Today, when we say “man does not live by bread alone”, we simply mean that humans need more than the basic necessities to live, whatever those other things may be. Usually, we are speaking of abstract “spiritual” needs as opposed to material ones. This expression is an ancient one and actually comes from the Bible. This proverb is found in two places in the Bible, both in the Old and the New Testament. In Deuteronomy 8:3: “Man doth not live by bread alone, but by every word that proceedeth out of the mouth of the Lord.” (Read the entire chapter). And also in Matthew 4:4: “It is written, Man shall not live by bread alone, but by every word that proceedeth out of the mouth of God.” (Read the entire chapter)

bread with fronds of wheat

We can take bread to mean “food” or all basic necessities, today, but we have lost the second part of the proverb in the modern expression, and not all people are thinking of God or religion when they use the proverb.

This expression has been repeated many times in literature. Nietzche mocked it in Thus Spoke Zarathustra (1885), saying, “man does not live by bread alone, but also by the flesh of good lambs.”

Whereas Nietzche, by bringing up the meat of lambs, was making fun of those who would follow the word of the bible like willing sheep, Dostoevsky took a more pious and liberal view of the passage. In a letter to a subscriber to his Diary of a Writer, he wrote:

…Contemporary socialism in Europe, even our own, is completely separated from Christ; is it concerned almost completely about bread; it looks to science and declares that the cause of all man’s miseries is poverty alone, the struggle for existence, the “environment tangle.”

To this Christ answered: “Man does not live by bread alone”—that is, spoke the axiom of the spiritual origin of man. The idea of hte devil could be suitable only to a man-brute; Christ knew that is was not brad alone that would give man life. If, furthermore, there is no spiritual life, no dieal of Beauty, then man will pin away (zatoskovat’) and ide, lose his mind, kill himself or give himself over to pagan fantasies. But since Christ, in Himself and in his Word, is the ideal of Beauty, he decided: it is better to inspire man’s soul with the ideal of Beauty; possessing it in their souls, all men become brothers and then, finally, working for each other, they also become prosperous. But give them bread and from boredom they will become the enemies of one another.

This viewpoint is more in line with the modern usage of the expression, which is to say that man does not live by bread alone, or simply by his material needs being met. Man needs a spiritual existence, love, beauty, art, brotherhood, and many other things that could be taken together as defining a “meaningful existence.”

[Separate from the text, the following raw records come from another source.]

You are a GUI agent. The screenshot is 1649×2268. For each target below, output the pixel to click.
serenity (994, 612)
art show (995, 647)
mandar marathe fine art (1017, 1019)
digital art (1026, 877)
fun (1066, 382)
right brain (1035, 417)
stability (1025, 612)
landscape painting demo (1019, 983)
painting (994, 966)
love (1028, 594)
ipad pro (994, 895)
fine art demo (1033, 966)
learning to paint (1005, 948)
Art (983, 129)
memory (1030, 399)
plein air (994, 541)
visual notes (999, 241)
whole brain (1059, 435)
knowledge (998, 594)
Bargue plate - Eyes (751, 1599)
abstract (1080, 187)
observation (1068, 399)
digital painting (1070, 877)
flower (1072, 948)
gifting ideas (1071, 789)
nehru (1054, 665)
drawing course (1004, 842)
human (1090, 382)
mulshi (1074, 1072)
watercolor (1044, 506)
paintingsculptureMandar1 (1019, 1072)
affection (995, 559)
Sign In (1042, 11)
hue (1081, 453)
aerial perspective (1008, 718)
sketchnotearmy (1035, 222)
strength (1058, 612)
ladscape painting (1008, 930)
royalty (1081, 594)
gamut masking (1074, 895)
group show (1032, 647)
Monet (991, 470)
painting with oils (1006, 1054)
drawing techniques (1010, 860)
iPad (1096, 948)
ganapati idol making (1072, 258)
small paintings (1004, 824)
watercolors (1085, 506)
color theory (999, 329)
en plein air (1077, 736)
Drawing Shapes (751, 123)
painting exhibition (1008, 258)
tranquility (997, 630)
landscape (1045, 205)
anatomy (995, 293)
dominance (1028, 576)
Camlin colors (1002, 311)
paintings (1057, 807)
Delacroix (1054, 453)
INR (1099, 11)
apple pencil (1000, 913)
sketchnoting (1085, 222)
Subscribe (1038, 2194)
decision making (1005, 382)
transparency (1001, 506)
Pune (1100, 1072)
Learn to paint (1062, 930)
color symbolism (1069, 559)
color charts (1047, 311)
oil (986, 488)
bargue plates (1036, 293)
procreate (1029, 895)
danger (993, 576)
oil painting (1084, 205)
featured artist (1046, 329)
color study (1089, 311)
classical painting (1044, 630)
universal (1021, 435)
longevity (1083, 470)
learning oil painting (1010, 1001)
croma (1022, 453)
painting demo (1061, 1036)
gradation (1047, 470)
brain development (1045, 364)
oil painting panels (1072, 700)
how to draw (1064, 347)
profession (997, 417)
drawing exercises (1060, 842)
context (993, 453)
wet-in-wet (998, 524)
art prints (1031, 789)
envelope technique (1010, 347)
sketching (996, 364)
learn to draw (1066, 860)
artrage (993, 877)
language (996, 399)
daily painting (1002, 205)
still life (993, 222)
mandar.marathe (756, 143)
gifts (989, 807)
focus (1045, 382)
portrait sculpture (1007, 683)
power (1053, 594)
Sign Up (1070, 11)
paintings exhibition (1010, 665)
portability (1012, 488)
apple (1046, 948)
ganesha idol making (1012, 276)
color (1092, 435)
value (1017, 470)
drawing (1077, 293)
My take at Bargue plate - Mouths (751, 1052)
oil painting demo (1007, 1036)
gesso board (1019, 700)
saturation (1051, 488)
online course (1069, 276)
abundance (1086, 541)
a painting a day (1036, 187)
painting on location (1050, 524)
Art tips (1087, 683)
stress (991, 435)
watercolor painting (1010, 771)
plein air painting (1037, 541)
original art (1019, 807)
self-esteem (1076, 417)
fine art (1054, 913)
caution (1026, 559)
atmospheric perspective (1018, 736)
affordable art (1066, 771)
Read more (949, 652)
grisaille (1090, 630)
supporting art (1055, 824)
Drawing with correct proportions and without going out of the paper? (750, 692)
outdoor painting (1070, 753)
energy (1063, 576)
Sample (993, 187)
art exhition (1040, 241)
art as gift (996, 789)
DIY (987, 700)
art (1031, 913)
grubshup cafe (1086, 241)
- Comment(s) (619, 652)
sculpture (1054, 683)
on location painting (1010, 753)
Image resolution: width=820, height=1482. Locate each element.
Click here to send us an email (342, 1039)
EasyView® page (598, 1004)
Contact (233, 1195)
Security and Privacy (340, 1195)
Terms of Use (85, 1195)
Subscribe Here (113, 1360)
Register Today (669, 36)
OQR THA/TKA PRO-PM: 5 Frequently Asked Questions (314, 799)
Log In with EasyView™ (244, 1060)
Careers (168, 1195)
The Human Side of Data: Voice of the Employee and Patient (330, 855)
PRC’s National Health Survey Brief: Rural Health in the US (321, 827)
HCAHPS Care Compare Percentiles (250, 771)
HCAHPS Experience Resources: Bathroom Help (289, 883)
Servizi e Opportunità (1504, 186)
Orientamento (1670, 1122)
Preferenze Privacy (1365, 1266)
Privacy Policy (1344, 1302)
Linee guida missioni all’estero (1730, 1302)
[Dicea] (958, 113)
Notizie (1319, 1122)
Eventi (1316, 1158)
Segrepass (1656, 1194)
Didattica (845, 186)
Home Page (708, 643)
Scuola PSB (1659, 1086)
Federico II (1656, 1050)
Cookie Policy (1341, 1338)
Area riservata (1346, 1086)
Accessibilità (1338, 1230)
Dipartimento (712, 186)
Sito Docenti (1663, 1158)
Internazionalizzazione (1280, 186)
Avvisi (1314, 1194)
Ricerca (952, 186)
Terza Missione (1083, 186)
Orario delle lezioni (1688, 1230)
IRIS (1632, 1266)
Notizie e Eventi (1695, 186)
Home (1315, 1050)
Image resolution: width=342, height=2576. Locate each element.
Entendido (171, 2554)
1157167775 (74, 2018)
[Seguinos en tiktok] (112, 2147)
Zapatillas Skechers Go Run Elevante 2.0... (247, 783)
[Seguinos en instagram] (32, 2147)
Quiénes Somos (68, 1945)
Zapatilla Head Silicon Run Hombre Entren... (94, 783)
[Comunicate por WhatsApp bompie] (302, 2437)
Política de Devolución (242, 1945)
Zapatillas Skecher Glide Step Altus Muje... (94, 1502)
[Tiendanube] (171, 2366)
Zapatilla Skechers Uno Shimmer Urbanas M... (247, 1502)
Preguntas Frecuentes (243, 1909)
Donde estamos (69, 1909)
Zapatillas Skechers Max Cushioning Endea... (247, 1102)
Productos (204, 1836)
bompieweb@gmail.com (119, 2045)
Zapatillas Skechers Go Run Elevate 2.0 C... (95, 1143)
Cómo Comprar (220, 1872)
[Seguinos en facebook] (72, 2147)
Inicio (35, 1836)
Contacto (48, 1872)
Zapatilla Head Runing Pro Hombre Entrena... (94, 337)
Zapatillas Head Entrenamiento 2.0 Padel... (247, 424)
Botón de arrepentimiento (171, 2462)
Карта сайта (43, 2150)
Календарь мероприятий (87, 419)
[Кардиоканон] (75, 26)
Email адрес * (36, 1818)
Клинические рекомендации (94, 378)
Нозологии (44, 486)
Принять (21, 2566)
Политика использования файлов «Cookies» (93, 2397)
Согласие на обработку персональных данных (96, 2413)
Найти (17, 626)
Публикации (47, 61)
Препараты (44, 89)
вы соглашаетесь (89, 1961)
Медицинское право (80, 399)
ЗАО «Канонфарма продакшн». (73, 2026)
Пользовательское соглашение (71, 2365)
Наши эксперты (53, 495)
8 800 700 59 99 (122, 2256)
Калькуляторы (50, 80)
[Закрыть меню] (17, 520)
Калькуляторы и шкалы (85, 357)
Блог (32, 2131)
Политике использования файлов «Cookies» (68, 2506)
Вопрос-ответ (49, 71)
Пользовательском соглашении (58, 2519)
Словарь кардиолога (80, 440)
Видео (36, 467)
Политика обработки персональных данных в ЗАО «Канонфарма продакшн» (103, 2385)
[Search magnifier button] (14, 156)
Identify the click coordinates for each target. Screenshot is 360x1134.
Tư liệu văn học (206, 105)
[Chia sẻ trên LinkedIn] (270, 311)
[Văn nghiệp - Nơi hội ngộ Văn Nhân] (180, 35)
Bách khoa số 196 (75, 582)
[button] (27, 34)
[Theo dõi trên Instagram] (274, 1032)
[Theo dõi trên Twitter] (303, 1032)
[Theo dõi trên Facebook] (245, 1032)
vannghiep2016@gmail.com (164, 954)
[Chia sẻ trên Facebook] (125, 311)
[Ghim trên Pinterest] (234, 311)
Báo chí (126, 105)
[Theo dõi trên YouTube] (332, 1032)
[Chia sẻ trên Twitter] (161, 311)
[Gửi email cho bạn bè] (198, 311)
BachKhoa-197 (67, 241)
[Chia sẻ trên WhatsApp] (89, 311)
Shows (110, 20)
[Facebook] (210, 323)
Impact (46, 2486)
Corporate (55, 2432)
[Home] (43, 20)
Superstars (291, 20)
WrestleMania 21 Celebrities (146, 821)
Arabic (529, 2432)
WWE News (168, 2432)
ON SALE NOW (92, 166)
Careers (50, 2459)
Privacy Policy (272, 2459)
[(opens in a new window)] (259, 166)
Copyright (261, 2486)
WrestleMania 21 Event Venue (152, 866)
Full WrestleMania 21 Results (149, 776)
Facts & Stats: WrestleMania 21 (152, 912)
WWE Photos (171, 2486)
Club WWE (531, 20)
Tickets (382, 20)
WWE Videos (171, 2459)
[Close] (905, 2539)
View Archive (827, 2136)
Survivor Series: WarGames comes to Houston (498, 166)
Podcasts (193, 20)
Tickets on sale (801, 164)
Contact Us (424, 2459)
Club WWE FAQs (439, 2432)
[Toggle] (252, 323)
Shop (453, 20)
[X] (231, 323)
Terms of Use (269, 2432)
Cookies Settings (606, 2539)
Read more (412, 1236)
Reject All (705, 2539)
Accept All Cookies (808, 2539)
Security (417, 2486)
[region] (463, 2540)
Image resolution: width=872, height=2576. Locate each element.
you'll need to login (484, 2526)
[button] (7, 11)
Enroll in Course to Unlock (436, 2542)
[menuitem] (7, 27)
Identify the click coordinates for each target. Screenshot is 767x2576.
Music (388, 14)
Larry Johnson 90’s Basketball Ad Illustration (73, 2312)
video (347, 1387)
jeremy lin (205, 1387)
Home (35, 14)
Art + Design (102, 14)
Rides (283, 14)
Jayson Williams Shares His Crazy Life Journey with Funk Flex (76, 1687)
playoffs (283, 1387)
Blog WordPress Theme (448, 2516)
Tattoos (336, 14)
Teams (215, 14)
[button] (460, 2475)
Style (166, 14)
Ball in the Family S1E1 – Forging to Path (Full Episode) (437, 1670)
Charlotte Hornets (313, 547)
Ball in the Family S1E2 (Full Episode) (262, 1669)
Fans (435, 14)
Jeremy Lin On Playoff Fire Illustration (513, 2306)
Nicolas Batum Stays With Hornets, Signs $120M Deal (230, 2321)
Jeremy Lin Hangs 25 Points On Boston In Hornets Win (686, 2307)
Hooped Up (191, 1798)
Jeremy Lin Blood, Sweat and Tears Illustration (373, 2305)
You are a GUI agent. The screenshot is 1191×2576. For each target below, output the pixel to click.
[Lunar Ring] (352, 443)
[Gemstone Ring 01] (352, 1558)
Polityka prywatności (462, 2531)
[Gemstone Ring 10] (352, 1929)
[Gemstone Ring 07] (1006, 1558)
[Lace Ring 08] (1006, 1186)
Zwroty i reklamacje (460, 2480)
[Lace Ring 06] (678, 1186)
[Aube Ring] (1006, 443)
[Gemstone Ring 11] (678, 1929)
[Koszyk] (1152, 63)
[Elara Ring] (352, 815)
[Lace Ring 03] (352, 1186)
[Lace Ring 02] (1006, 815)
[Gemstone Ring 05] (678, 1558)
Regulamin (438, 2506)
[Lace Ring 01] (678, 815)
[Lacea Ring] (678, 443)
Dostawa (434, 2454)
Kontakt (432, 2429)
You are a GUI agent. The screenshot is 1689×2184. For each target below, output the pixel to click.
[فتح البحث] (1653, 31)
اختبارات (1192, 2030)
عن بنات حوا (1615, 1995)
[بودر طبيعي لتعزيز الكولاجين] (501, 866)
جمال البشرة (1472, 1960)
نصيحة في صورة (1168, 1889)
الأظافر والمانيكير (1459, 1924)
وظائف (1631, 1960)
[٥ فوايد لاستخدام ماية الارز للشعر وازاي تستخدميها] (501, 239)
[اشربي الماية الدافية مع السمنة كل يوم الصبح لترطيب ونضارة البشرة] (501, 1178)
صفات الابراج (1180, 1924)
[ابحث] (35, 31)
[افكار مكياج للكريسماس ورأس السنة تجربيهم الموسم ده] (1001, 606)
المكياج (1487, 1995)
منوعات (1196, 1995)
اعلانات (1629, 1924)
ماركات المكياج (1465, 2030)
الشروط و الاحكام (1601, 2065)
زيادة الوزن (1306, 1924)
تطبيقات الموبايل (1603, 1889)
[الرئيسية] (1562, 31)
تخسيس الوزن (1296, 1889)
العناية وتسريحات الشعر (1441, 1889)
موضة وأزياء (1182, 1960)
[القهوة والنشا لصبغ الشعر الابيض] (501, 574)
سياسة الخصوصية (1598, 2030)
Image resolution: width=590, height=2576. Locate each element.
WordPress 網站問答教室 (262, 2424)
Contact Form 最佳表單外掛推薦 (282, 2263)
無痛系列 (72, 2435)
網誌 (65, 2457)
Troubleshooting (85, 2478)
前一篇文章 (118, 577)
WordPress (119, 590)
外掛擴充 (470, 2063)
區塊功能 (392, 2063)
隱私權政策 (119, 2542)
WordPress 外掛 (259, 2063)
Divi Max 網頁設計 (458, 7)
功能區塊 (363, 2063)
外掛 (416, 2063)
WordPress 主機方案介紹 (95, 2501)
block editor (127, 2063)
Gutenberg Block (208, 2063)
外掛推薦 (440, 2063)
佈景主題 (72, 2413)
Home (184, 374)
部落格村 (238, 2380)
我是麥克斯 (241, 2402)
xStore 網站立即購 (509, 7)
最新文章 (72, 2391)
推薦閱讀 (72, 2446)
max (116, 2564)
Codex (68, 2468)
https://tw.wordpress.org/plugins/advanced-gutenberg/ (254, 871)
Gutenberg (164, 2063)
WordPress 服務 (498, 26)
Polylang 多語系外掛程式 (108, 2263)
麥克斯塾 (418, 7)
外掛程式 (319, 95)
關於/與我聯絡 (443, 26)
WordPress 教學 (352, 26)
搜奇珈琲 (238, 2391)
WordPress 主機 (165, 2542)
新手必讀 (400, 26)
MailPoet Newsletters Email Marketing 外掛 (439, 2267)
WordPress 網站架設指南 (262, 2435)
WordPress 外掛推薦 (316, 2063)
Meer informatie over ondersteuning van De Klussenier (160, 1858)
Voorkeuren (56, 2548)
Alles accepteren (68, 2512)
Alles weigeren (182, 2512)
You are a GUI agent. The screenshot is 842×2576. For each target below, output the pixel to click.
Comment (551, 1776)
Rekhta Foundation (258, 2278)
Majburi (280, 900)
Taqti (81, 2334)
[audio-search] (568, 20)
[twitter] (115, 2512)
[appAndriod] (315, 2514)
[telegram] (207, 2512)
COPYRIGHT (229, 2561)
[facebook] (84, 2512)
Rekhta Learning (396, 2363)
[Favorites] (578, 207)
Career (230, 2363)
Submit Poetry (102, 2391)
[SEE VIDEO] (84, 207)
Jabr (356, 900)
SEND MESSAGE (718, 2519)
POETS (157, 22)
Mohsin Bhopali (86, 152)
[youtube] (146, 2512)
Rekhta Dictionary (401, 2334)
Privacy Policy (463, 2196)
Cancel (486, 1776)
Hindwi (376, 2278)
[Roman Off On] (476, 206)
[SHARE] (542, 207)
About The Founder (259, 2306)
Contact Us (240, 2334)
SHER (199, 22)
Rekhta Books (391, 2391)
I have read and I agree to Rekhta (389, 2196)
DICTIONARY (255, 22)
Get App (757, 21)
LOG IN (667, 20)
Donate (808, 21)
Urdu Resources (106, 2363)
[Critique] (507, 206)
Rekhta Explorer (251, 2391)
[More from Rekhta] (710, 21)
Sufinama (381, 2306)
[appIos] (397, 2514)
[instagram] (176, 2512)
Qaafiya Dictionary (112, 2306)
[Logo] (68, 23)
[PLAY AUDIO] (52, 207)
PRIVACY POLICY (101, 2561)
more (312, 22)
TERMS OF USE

The word bread is used many times in the bible, but not always with the same meaning. Jesus refers to himself, for instance as “the bread of God” and “the bread of life,” at least according to John chapter six:

Then Jesus said unto them, Verily, verily, I say unto you, Moses gave you not that bread from heaven; by my Father giveth you the true bread from heaven. For the bread of God is he which cometh down from heaven, and giveth life unto the world. Then said they unto him, Lord, evermore give us this bread. And Jesus said unto them, I am the bread of life; he that cometh to me shall never hunger; and he that believeth on me shall never thirst. – John 6:26 – 35

Many times, the exact intent of the word is debated. In the expression “man does not live by bread alone”, bread seems to not only stand for food, but for all material needs, including clothing or money.

The familiar biblical phrase “bread is the staff of life” seems to use bread to mean food in general. On the other hand, “cast your bread upon the waters and after many days you will find it again” seems to use bread to denote anything of material value. At other times, the word bread literally means bread.